Acetyl CoA then combines with oxaloacetate to form citrate. While most carbohydrates enter the citric acid cycle as a three-carbon molecule called pyruvate which is then decarboxylated to form acetyl CoA, peroxisomal β–oxidation allows fatty acids to access the citric acid cycle directly.
One of the main byproducts of β–oxidation is hydrogen peroxide which can be harmful to the cell. This molecule is also carefully detoxified by the enzyme catalase within peroxisomes.
In plants, peroxisomes play important roles in seed germination and photosynthesis. During seed germination, fat stores are mobilized for anabolic reactions that lead to the formation of carbohydrates. This is called the glyoxalate cycle and begins with β–oxidation and the generation of acetyl CoA as well.
In leaves, peroxisomes prevent the loss of energy during photosynthetic carbon fixation through recycling the products of photorespiration. A crucial enzyme called Ribulose-1,5-bisphosphate carboxylase/oxygenase (RuBisCO) is necessary for photosynthesis, catalyzing the carboxylation of ribulose-1,5-bisphosphate (RuBP).
This is the central reaction for the fixation of carbon dioxide to form organic molecules. However, RuBisCO, as the name suggests, can also oxygenate RuBP, using molecular oxygen, releasing carbon dioxide – in effect, reversing the net result of photosynthesis. This is particularly true when the plant is exposed to hot, dry environments and the stomata close in order to prevent transpiration.
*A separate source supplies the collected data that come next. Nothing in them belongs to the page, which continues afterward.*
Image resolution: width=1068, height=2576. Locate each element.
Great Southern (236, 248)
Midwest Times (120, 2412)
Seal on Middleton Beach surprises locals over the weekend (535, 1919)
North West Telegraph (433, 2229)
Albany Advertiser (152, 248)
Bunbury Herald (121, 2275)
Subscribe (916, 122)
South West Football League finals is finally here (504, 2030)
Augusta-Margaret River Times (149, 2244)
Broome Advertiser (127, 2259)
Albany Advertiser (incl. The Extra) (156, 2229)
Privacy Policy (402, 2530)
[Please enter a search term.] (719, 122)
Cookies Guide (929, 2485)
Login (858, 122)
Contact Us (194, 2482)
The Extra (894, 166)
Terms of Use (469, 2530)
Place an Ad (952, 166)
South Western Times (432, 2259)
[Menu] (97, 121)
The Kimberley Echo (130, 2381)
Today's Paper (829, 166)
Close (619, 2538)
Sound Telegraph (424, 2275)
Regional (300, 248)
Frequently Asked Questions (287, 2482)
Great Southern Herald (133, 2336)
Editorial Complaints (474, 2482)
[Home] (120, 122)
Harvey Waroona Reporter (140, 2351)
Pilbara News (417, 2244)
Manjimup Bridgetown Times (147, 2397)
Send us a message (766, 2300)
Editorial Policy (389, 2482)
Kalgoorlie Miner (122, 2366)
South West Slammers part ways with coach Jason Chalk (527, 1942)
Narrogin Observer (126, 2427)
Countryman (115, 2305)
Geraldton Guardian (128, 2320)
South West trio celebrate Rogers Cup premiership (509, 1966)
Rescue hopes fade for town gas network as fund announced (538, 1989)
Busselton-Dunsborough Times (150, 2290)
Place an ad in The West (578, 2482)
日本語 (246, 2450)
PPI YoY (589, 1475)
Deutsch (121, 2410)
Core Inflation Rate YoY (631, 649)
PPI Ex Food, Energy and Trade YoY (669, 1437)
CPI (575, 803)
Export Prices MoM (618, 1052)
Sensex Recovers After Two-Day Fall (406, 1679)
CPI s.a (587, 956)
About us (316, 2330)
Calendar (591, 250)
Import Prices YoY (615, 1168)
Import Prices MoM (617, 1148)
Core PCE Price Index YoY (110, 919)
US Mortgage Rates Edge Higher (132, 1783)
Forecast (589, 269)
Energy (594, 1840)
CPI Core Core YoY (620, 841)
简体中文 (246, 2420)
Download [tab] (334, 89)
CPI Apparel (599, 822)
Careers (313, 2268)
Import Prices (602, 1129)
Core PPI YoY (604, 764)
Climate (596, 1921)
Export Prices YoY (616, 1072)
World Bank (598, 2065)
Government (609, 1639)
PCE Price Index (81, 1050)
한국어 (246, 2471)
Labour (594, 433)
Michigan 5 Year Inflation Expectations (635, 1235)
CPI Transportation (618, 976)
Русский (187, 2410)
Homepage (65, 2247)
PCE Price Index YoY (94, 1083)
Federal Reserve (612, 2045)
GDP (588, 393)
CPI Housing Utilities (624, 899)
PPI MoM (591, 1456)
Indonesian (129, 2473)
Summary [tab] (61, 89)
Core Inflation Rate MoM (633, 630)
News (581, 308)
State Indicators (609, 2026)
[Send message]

When RuBisCO oxidizes RuBP, it generates a 2-carbon molecule called phosphoglycolate. This is captured by peroxisomes where it is oxidized to glycine. Thereafter, it is shuttled between the mitochondria and peroxisomes, undergoing a series of transformations before it is converted into a molecule of glycerate that can be imported into chloroplasts to participate in the Calvin cycle for photosynthesis.